%%
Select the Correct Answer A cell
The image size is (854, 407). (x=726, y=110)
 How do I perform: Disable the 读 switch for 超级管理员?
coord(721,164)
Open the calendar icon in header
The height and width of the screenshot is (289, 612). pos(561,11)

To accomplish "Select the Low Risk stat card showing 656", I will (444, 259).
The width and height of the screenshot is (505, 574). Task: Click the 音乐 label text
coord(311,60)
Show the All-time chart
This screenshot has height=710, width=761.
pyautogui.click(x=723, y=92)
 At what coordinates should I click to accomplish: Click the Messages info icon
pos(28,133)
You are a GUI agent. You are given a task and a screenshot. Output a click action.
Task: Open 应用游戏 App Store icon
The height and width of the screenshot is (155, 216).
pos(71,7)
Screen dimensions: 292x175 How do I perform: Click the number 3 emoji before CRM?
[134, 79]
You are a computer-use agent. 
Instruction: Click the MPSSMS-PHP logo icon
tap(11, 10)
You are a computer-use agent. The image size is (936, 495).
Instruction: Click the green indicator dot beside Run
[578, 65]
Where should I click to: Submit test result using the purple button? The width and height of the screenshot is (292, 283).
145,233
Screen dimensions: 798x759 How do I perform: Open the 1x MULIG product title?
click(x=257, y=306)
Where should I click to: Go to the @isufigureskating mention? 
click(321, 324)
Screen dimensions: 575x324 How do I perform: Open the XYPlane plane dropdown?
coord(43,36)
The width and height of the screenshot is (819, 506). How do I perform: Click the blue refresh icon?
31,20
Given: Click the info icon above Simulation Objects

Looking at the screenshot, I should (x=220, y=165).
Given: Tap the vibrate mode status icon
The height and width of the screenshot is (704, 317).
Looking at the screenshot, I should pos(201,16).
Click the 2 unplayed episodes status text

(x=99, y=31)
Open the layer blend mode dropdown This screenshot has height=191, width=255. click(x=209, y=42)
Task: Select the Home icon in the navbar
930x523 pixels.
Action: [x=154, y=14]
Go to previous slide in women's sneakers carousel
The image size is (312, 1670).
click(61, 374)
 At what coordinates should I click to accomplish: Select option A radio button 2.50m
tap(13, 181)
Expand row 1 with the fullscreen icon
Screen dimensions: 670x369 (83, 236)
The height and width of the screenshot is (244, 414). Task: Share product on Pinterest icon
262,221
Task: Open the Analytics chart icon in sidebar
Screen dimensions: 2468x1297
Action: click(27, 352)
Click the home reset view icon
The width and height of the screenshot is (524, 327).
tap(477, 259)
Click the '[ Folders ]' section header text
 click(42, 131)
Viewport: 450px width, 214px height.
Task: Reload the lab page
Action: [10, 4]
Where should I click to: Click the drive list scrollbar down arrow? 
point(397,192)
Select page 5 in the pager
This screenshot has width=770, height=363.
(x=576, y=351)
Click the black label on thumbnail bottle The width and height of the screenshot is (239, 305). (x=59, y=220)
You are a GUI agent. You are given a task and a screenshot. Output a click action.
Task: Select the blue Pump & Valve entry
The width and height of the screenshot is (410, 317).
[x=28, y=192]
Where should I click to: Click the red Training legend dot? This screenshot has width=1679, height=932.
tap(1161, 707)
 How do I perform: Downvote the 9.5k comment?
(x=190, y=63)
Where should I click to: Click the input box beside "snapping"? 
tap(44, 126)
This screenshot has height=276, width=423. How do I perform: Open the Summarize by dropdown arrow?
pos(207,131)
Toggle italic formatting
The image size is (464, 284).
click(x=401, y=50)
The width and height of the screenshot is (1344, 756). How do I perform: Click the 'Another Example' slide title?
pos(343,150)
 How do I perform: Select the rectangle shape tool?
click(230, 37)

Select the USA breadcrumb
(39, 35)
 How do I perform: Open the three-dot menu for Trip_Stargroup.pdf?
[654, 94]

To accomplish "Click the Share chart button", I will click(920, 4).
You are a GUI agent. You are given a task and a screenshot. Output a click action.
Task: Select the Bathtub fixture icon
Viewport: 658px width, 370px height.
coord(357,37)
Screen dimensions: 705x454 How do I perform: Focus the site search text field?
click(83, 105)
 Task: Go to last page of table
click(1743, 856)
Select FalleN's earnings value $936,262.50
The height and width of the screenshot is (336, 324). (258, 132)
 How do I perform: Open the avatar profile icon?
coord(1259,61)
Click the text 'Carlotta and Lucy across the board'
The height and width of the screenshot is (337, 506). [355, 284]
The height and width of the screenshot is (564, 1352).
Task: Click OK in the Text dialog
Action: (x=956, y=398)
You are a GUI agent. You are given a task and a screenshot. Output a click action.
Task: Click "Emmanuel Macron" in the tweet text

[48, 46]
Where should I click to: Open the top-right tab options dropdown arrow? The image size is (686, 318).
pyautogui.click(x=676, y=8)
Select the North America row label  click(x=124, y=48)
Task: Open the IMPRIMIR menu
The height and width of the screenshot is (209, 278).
%%
Exercise prompt: Copy the rows exactly, from the first row up to and including the line containing "Looking at the screenshot, I should (x=220, y=165).".

Output of the task:
Select the Correct Answer A cell
The image size is (854, 407). (x=726, y=110)
 How do I perform: Disable the 读 switch for 超级管理员?
coord(721,164)
Open the calendar icon in header
The height and width of the screenshot is (289, 612). pos(561,11)

To accomplish "Select the Low Risk stat card showing 656", I will (444, 259).
The width and height of the screenshot is (505, 574). Task: Click the 音乐 label text
coord(311,60)
Show the All-time chart
This screenshot has height=710, width=761.
pyautogui.click(x=723, y=92)
 At what coordinates should I click to accomplish: Click the Messages info icon
pos(28,133)
You are a GUI agent. You are given a task and a screenshot. Output a click action.
Task: Open 应用游戏 App Store icon
The height and width of the screenshot is (155, 216).
pos(71,7)
Screen dimensions: 292x175 How do I perform: Click the number 3 emoji before CRM?
[134, 79]
You are a computer-use agent. 
Instruction: Click the MPSSMS-PHP logo icon
tap(11, 10)
You are a computer-use agent. The image size is (936, 495).
Instruction: Click the green indicator dot beside Run
[578, 65]
Where should I click to: Submit test result using the purple button? The width and height of the screenshot is (292, 283).
145,233
Screen dimensions: 798x759 How do I perform: Open the 1x MULIG product title?
click(x=257, y=306)
Where should I click to: Go to the @isufigureskating mention? 
click(321, 324)
Screen dimensions: 575x324 How do I perform: Open the XYPlane plane dropdown?
coord(43,36)
The width and height of the screenshot is (819, 506). How do I perform: Click the blue refresh icon?
31,20
Given: Click the info icon above Simulation Objects

Looking at the screenshot, I should (x=220, y=165).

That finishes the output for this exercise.